Why Cities Will Outlast the Pandemic Slump

A new report suggests that despite recent challenges, the ‘value proposition’ of urban activity centers remains as strong as ever.

2 minute read

November 1, 2022, 12:00 PM PDT

By Diana Ionescu @aworkoffiction

Aerial view of high-rise buildings on waterfront in Boston, Massachusetts

Sean Pavone / Boston, Massachusetts

An analysis from the Bass Center for Transformative Placemaking presents evidence in favor of the argument that, despite pre-pandemic growth in suburban job centers and the pandemic-induced clearing out of central business districts, “cities’ value proposition is still very much intact.”

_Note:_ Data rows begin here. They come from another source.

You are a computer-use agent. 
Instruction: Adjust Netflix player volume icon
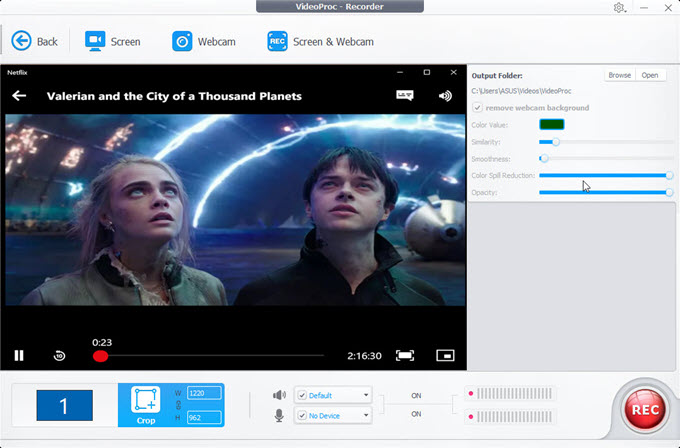point(445,96)
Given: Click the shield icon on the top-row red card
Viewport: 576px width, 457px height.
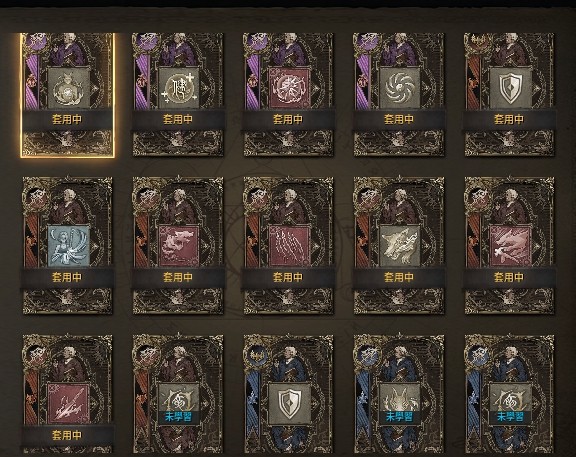Looking at the screenshot, I should [x=510, y=88].
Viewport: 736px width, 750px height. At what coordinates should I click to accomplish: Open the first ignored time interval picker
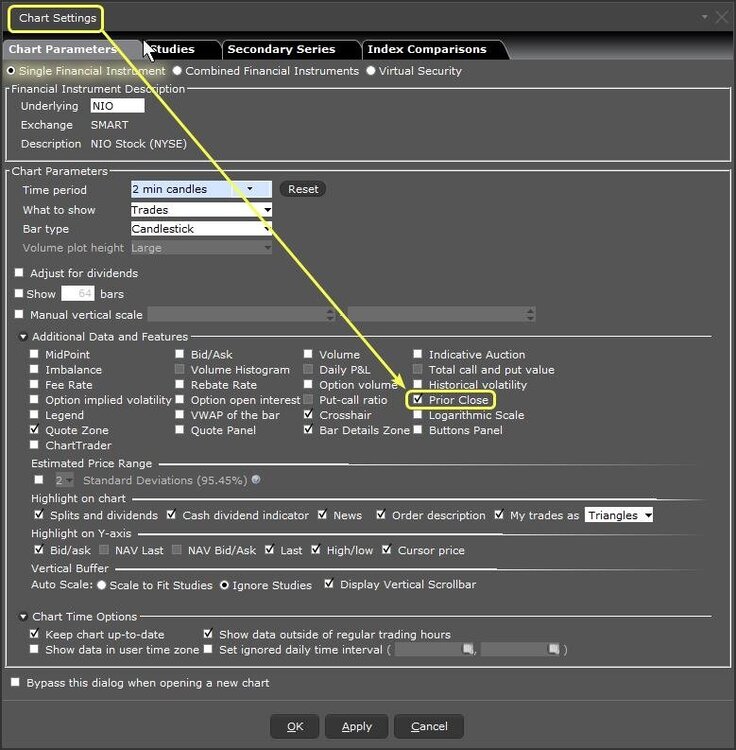tap(467, 650)
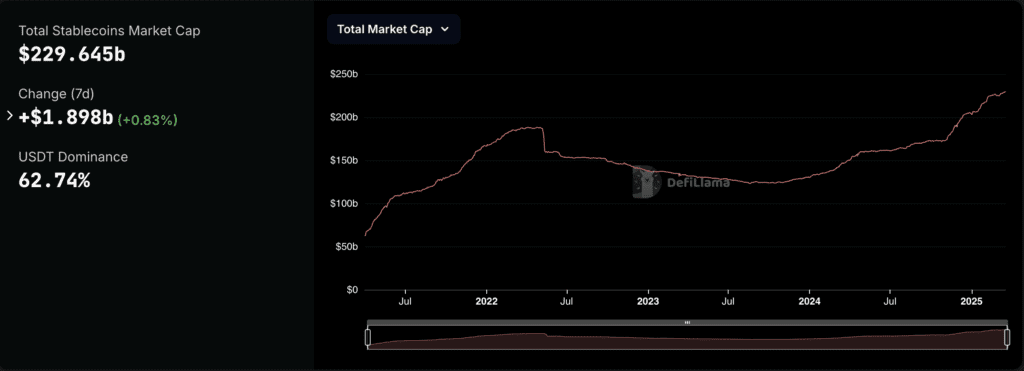The height and width of the screenshot is (371, 1024).
Task: Click the $250b y-axis label
Action: coord(344,74)
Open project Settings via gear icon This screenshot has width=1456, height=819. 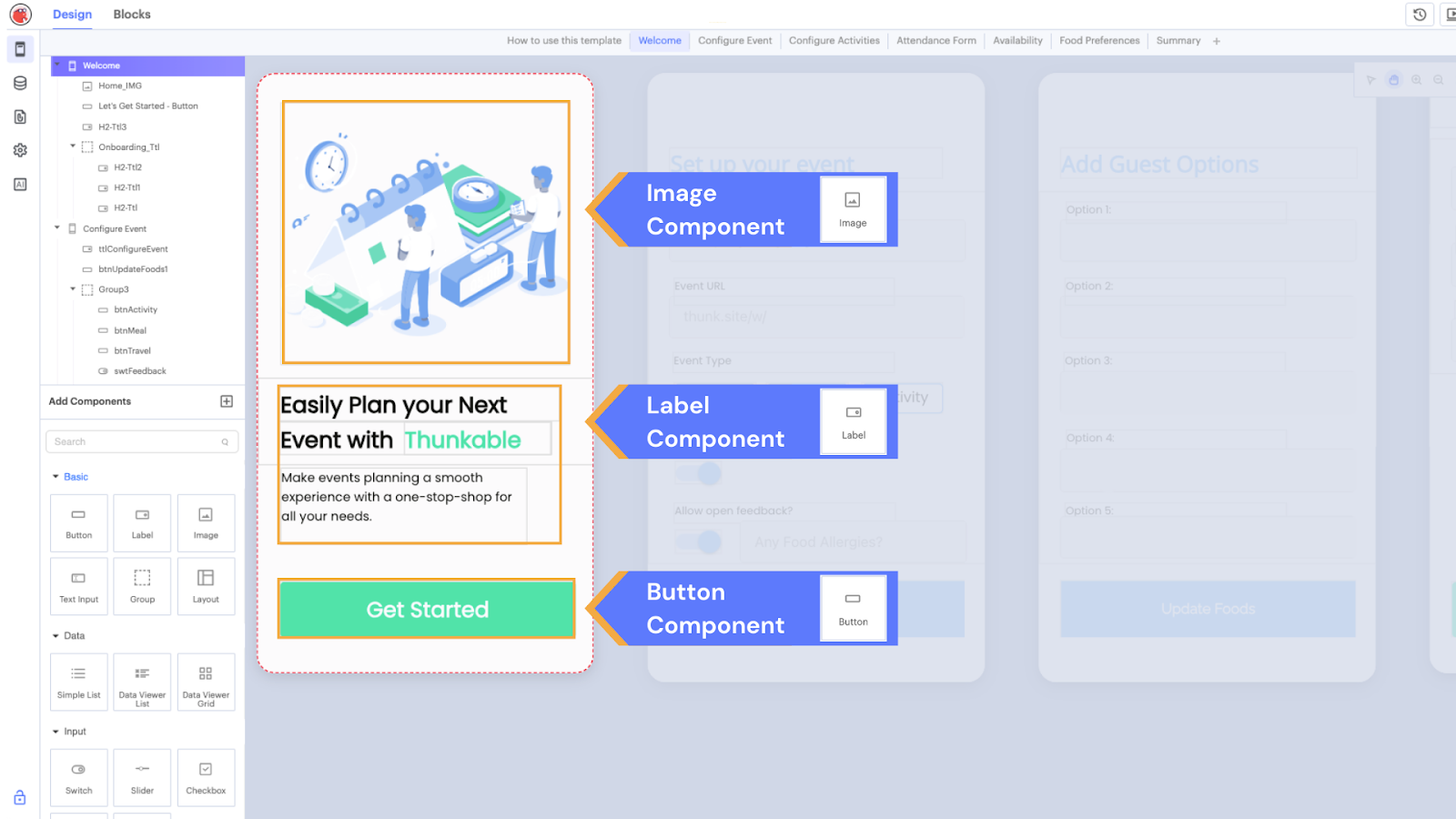(x=20, y=150)
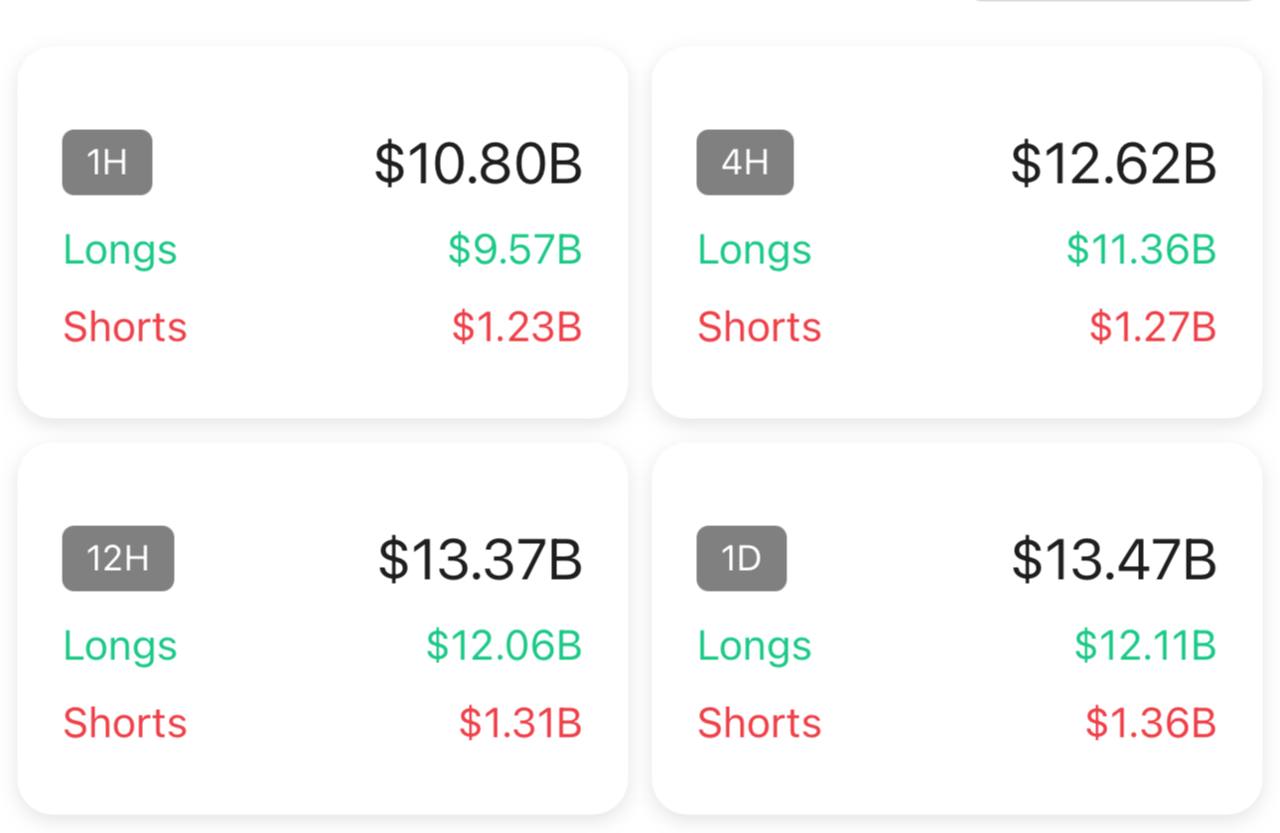Click the $13.37B total in the 12H card
Viewport: 1280px width, 833px height.
tap(480, 559)
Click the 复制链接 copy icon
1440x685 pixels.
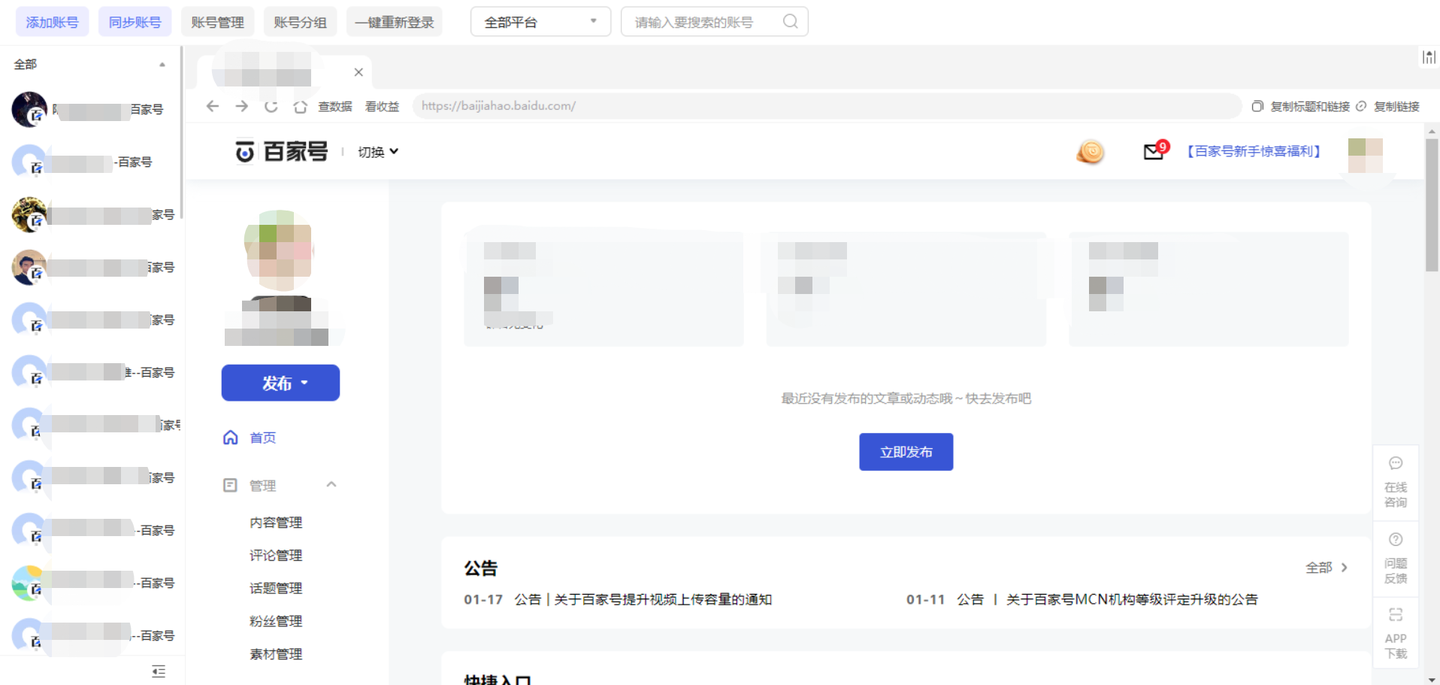[x=1363, y=105]
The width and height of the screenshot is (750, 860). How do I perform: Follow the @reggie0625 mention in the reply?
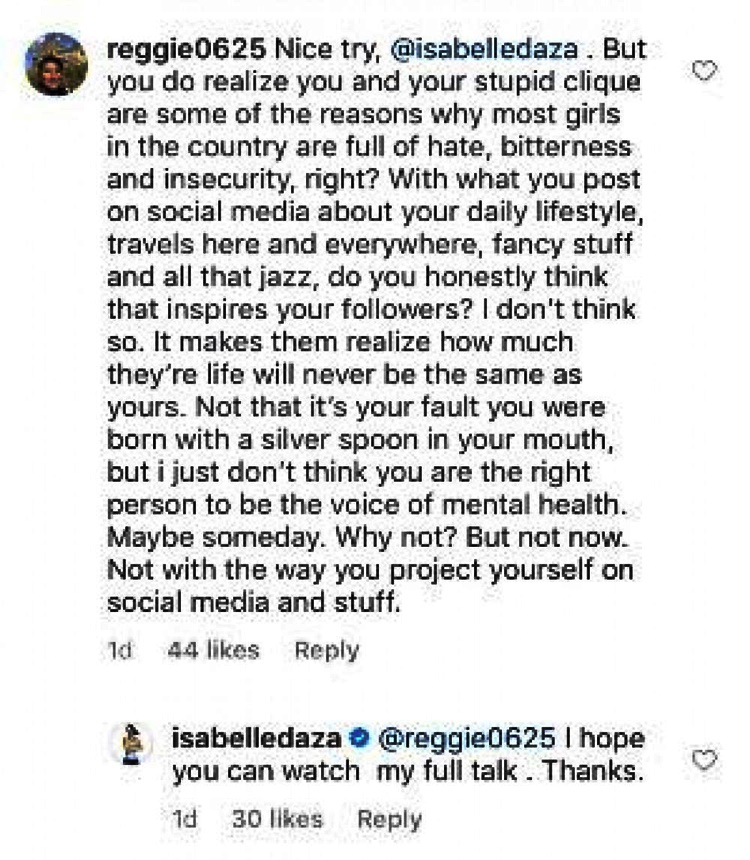click(464, 740)
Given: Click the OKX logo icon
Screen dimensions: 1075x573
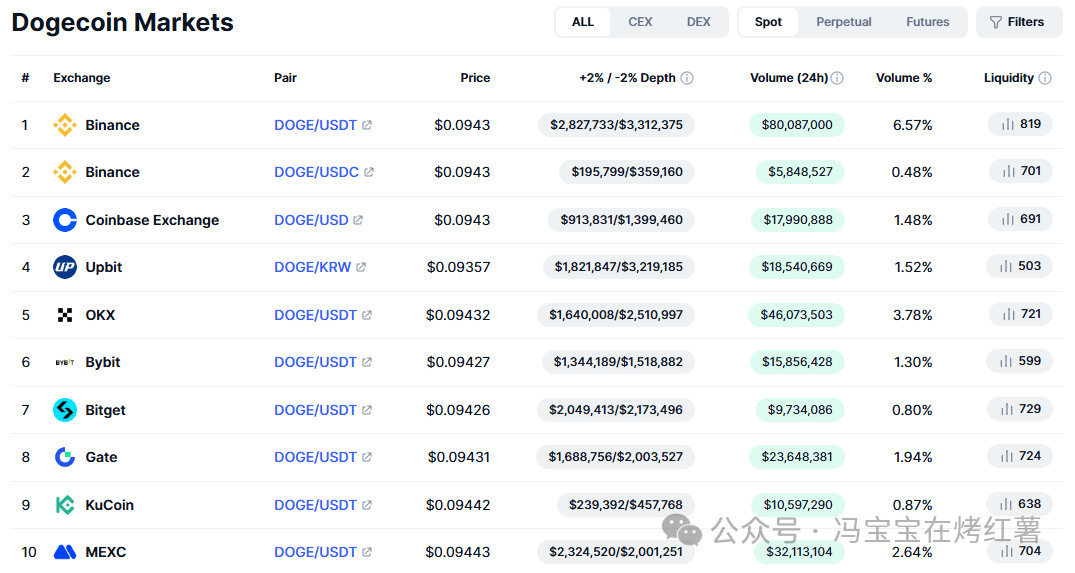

Tracy Hadden Loh and Jennifer S. Vey outline the results of the report for Bloomberg CityLab, writing that “these findings can inform city leaders on how workplace needs might continue to evolve — and how they can deploy policy and funding to shape a more resilient economic future.”

Presenting their evidence, Loh and Vey note that “In our model, every increase in median activity center job density of 1,000 jobs per square mile is worth an additional $1,723 in output per worker across the metro area.”

While correlation is not causation, this suggestive relationship between place and productivity is important for employers and workers to consider as they make decisions about where to locate — and for urban leaders to recognize as they work to sway those choices in their favor.

According to Loh and Vey, “There is substantial measurable value to employers and the economy when firms locate their workers in close proximity not just to their colleagues, but to workers from other firms and sectors.”

The authors describe steps cities can take to keep downtowns vibrant, such as ensuring frequent and reliable transit services to reduce the cost and time spent commuting, concentrating housing near job centers, and investing in inviting, safe, accessible public spaces that make people want to spend time in cities.